### Selected excerpt

**********

Pandas¶

Introduction¶

Pandas is built on top of NumPy, and its functions are highly useful for working with datasets. The shorthand for importing this library is:

import pandas as pd

Data-frame¶

A DataFrame in Pandas is a highly useful format for working with datasets. It is a two-dimensional, size-mutable, and potentially heterogeneous tabular data structure with labeled axes (rows and columns). The following code demonstrates how to create a DataFrame from a dictionary:

var={"A": [1,2,0], "B": [2,3,4]}
df= pd.DataFrame(data=var,index=['A', 'Z', 'C'])

One can reorder the index,

df1= df.reindex(['A','C','Z'])
print(df1)

The column labels can be easily modified:

raw_data = {'population': [ 1015.0, 1129.0, 333.0,  515.0],'median_income': [ 1.5, 1.8,  1.7,  3.2]}
df=pd.DataFrame(raw_data, columns = ['population', 'median_income'])

**********

### Entries on target coordinates
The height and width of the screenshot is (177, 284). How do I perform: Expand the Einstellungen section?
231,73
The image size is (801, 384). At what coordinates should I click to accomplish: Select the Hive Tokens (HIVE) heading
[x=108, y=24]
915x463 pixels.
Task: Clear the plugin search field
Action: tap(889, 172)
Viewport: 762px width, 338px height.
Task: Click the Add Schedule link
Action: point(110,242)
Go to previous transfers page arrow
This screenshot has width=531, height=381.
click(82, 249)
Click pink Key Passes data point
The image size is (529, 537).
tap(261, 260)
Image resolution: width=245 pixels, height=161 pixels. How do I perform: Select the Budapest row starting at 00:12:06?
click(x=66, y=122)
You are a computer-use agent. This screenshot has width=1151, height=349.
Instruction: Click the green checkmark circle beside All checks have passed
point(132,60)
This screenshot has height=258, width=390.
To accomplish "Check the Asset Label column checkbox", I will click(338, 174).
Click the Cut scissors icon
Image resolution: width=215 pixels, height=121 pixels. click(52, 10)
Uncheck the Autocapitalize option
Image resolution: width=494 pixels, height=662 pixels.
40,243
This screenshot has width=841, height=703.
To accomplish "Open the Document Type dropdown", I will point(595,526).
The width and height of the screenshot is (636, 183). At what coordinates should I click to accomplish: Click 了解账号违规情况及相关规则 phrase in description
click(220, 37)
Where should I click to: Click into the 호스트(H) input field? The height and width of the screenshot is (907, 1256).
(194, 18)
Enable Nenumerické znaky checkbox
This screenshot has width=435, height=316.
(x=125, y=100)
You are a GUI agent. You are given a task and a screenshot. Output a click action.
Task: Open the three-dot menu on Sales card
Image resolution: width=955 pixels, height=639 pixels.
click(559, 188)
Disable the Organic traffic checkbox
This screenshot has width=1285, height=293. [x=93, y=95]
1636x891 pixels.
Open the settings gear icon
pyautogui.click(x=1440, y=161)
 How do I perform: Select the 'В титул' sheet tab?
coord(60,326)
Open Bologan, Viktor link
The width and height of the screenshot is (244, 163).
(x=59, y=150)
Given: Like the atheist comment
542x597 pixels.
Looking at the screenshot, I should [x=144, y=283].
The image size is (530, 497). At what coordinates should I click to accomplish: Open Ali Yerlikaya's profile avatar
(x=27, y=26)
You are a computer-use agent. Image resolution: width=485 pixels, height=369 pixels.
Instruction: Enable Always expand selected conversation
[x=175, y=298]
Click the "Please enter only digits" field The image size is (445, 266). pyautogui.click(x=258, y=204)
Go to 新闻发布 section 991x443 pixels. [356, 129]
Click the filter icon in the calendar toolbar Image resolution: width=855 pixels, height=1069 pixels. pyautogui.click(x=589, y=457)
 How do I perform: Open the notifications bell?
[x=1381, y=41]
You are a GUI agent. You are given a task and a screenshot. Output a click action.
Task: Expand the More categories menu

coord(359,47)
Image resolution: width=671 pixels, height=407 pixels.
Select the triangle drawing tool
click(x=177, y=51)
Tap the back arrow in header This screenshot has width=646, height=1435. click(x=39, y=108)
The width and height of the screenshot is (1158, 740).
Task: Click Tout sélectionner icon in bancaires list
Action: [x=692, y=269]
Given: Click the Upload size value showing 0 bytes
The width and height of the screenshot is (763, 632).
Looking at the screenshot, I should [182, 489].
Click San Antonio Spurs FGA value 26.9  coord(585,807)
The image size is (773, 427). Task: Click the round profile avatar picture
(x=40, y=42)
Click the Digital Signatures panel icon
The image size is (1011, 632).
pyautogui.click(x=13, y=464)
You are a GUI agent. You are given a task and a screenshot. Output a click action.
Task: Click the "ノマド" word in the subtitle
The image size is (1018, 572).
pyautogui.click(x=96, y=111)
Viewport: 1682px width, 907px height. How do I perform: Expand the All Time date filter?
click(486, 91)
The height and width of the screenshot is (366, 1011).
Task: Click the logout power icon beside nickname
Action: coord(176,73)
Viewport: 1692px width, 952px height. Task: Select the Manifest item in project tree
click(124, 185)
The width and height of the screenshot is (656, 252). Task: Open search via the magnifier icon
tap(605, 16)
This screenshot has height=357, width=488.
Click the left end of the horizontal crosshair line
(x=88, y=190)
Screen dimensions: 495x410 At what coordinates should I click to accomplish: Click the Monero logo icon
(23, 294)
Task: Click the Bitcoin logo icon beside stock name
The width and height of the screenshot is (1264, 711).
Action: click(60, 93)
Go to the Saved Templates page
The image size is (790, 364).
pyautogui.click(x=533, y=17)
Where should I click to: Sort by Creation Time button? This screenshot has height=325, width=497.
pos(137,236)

**********

### Stated task
Rewrite the Pandas text from "Data-frame¶" to "pd.DataFrame(data=var,index=['A', 'Z', 'C'])", swapping "heterogeneous" for "mixed-type".

### Finished answer
Data-frame¶

A DataFrame in Pandas is a highly useful format for working with datasets. It is a two-dimensional, size-mutable, and potentially mixed-type tabular data structure with labeled axes (rows and columns). The following code demonstrates how to create a DataFrame from a dictionary:

var={"A": [1,2,0], "B": [2,3,4]}
df= pd.DataFrame(data=var,index=['A', 'Z', 'C'])